Aldir, letrista de várias grandes canções, mas sem temperamento ou saúde para realizar shows, está sentindo as consequências da nova economia da música.

— Minha renda mensal cai há anos, e cada ano é pior que o anterior. No momento, estamos vivendo de empréstimos bancários e adiantamentos, cada vez mais difíceis, porque viram bolas de neve. Março, junho, setembro e dezembro costumavam ser os melhores meses, porque ao pagamento do Ecad (Escritório Central de Arrecadação e Distribuição) somavam-se os pagamentos das editoras pelas vendas de discos. Hoje, você ter a abertura da novela "O astro" ("Bijuterias", música dele com João Bosco) não representa mais nada, seja como direitos de execução, seja como venda.

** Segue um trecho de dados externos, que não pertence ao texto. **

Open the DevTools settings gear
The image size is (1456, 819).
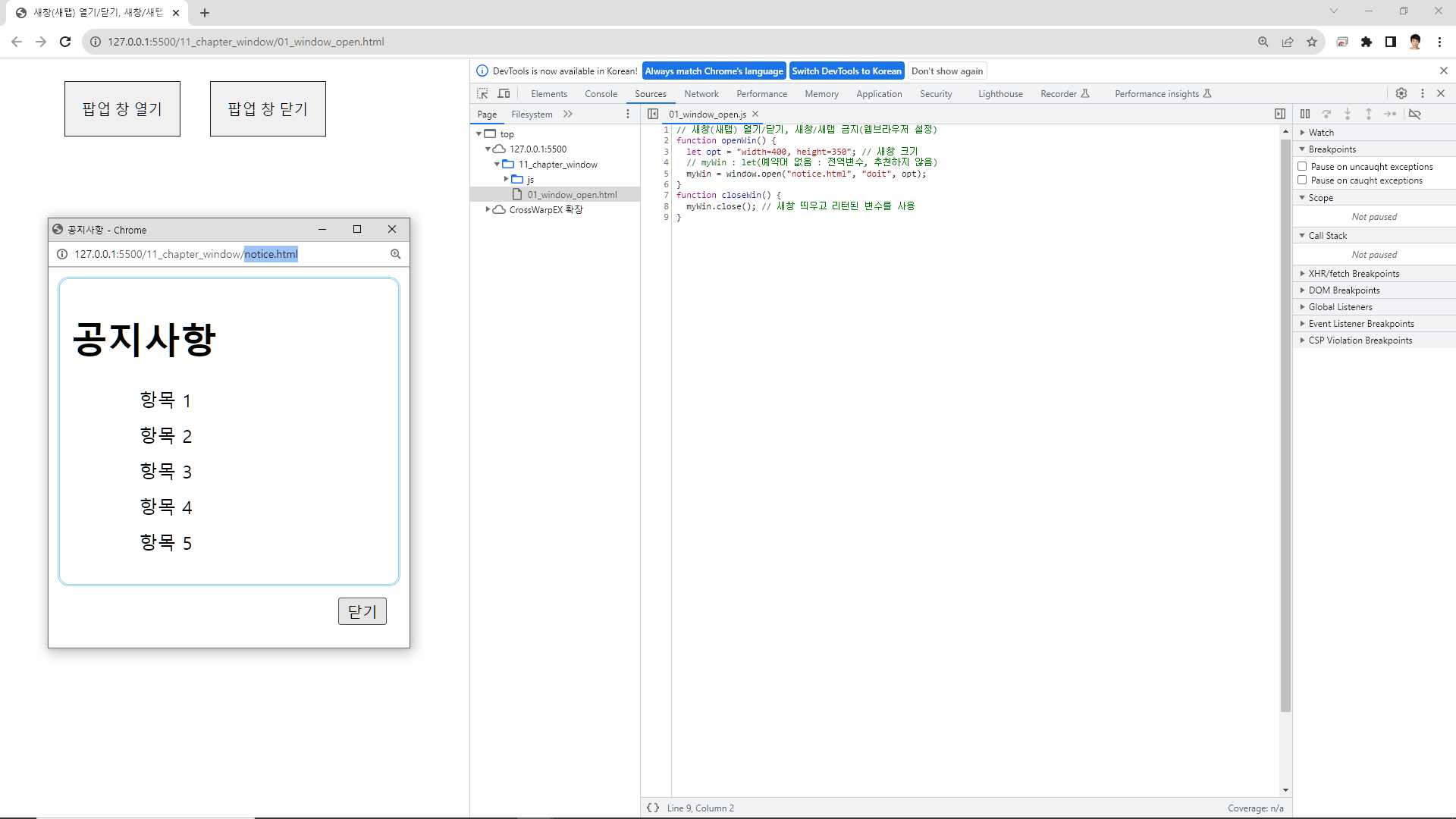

Maior transparência do Ecad é o que, como tantos outros, pede Mauro Aguiar, de 43 anos. Mesmo gravada por Ney Matogrosso, uma parceria sua com Zé Paulo Becker não lhe rendeu mais de R$ 200. Seu maior retorno se deu quando "Baião de Guanabara" (melodia de Guinga) foi gravada por Sergio Mendes nos EUA, onde as regras são mais claras.

— Resolvi fazer discos e shows para ter mais acesso ao público, mas sempre tive prejuízo nos shows — diz ele, que trabalha como designer.

As mudanças afetaram até um antigo campeão de vendas como Zeca Pagodinho. Os compositores de seus sucessos, que recebiam gordos adiantamentos, hoje também apostam em shows para complementar a renda.

— O ruim é passar vergonha, porque não entendem como o autor de "Deixa a vida me levar" não tem muito dinheiro — brinca Serginho Meriti.